TASK DETAILS: Your answer must be the full set of records, repeated exactly.

════════

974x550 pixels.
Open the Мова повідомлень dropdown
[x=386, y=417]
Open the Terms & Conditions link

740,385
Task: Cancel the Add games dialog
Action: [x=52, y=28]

════════

WRITTEN RESPONSE:
974x550 pixels.
Open the Мова повідомлень dropdown
[x=386, y=417]
Open the Terms & Conditions link

740,385
Task: Cancel the Add games dialog
Action: [x=52, y=28]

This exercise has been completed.